There was also https://www.techspot.com/news/108619-mcdonalds.html

> Moreover, when Carroll attempted to alert Paradox to the breach, he was unable to find a security disclosure contact. The company's security page mostly consists of a simple assurance that users shouldn't need to worry about security. Eventually, after the researchers emailed "random people," Paradox and McDonald's confirmed that they resolved the issue in early July.

Shouldn't need to worry indeed. McDonald's evidently doesn't either.

Can someone tell them to put "Set a password a five-year-old child can't guess" onto their deployment checklist?

Wait, 64 million applicants, not applications? That's like 20% of the US population!

  • Others have said it's for the global site, but would 64 million really be that off for the US?

    I just looked it up 13 of the 40k francises are in the US. Assuming linearity, thats about 21 million US applicants since they started keeping centralized, digital records.

    20% of Americans younger than 40 is not a bad guess.

    • Which is 1,615 applicants per US franchise.

      Seems totally reasonable to me.

      2 shifts of 12 employees is 24 employees per day. Assume they all work there for 6 months on average, then if the system's been up for 10 years, that's 480 employees per franchise over a decade. Which means for every employee they hired, 2 were either rejected or chose not to work there.

      Working at McD's is something a lot of people do for a few months when they're young.

    • Also is the unit identifier for a human an email?
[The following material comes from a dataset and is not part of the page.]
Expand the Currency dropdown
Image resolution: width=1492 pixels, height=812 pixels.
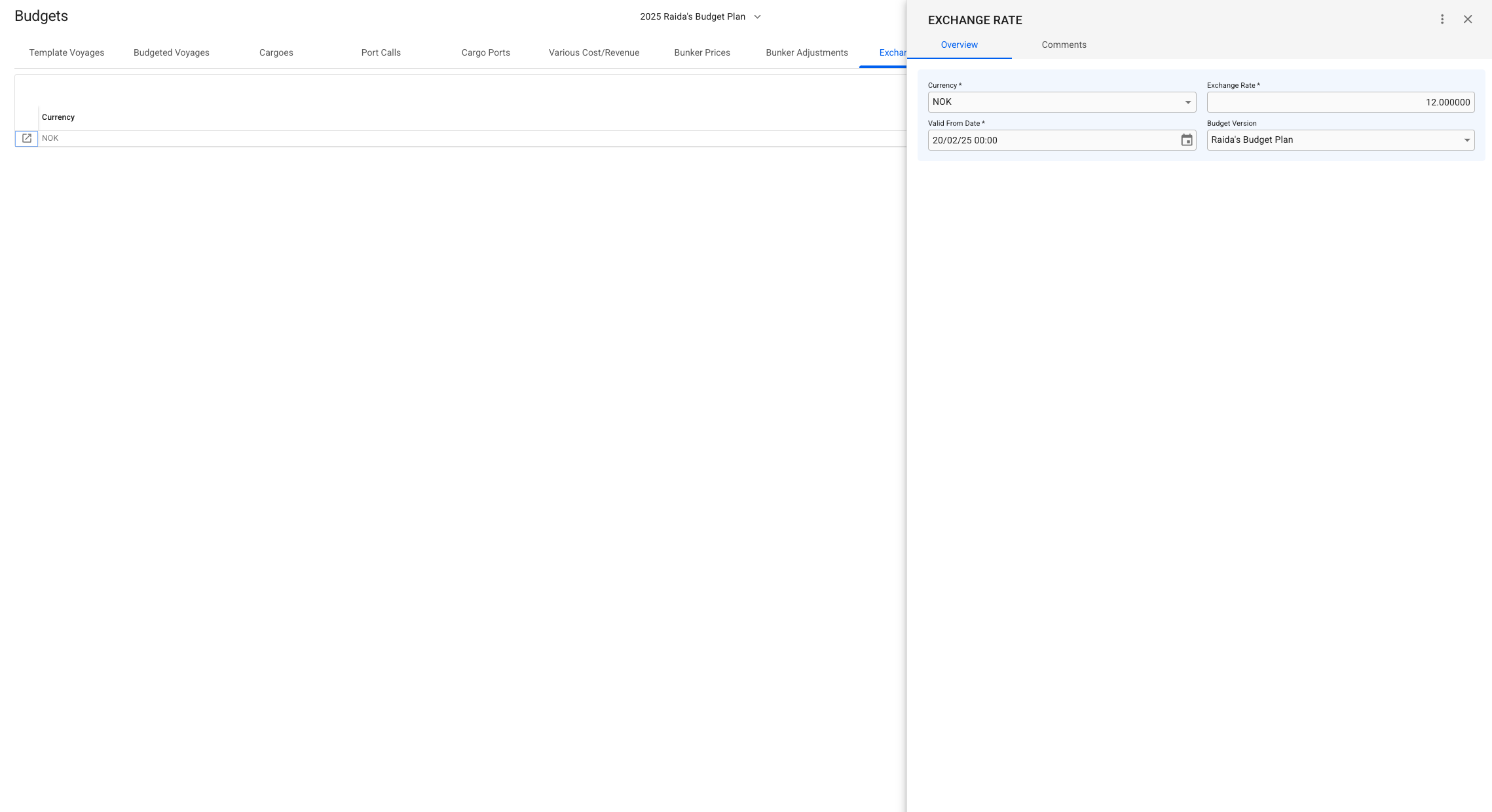coord(1187,102)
Then one living being might be seen twice or more

  • No its 64 million chatbot interactions that instantiated it at all

    Its not as deep as the guesses

This is what happens when "Minimum Viable Product" meets modern threat environments.
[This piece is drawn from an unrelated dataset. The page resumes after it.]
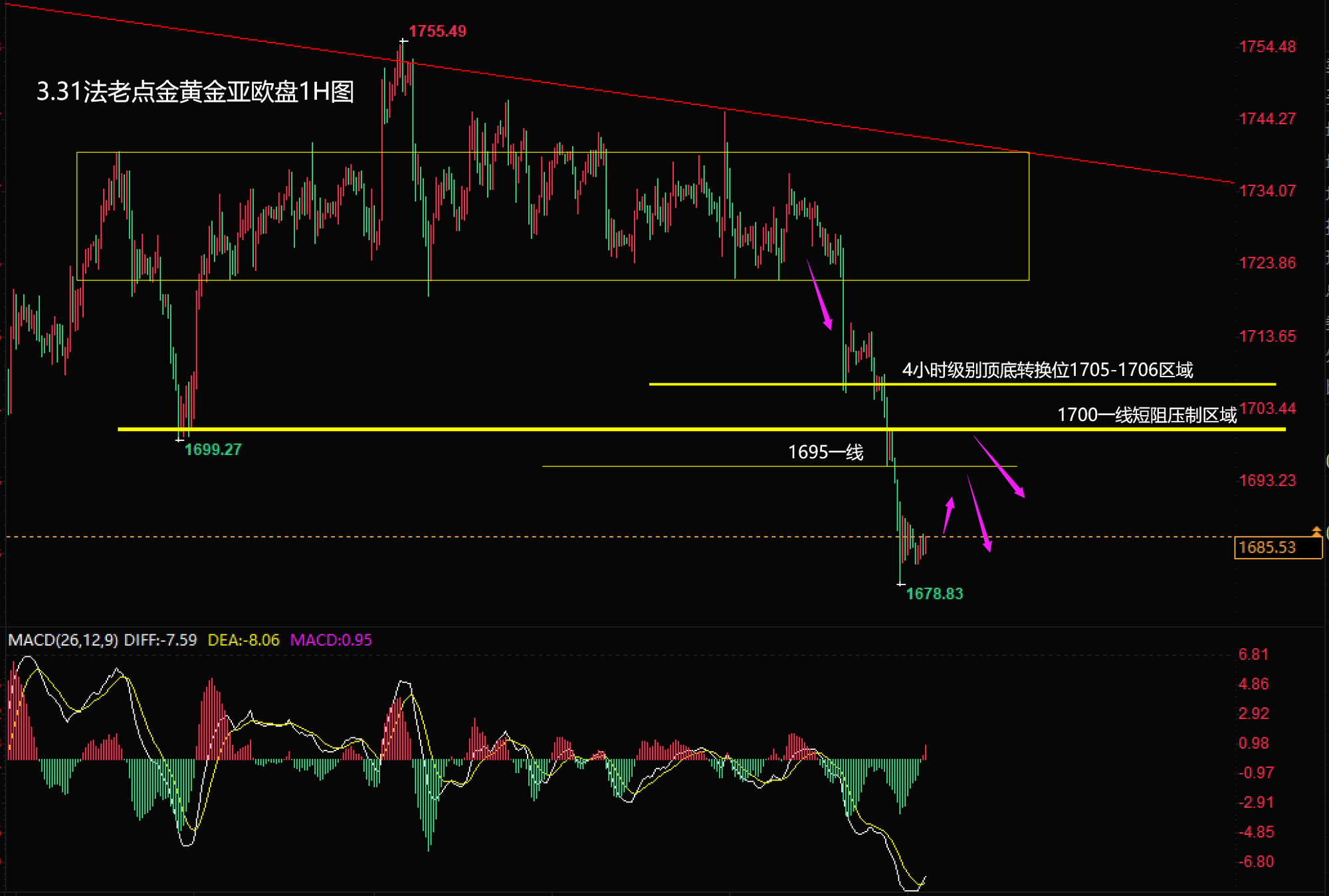The height and width of the screenshot is (896, 1329).
Task: Click the MACD(26,12,9) indicator name
Action: (62, 640)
'Move fast and break things' indeed.

Stupid question, if we really tried brute forcing websites with less than 100k monthly traffic, how many such cases would be actually run into?

Incredible! That’s the combination to my matched luggage!

Please stop giving OpenAI ideas on where to find and download more data!

$ Downloading 64M transcripts...

Wait, sixty-four MILLION people actually wanted to work there?

Are they counting everybody since 1954?

  • getting jobs is hard. majority us on this thread couldn't get a job at mcdonalds if we tried our best. and that's mostly because they think we'll quit after a few days/week. and there are harder to get jobs that pay even less! it's about supply/demand, not how desirable the job is.

  • It's the second largest fast food chain, behind Subway. It is everywhere and provides steady good work.

    There should be no surprise here.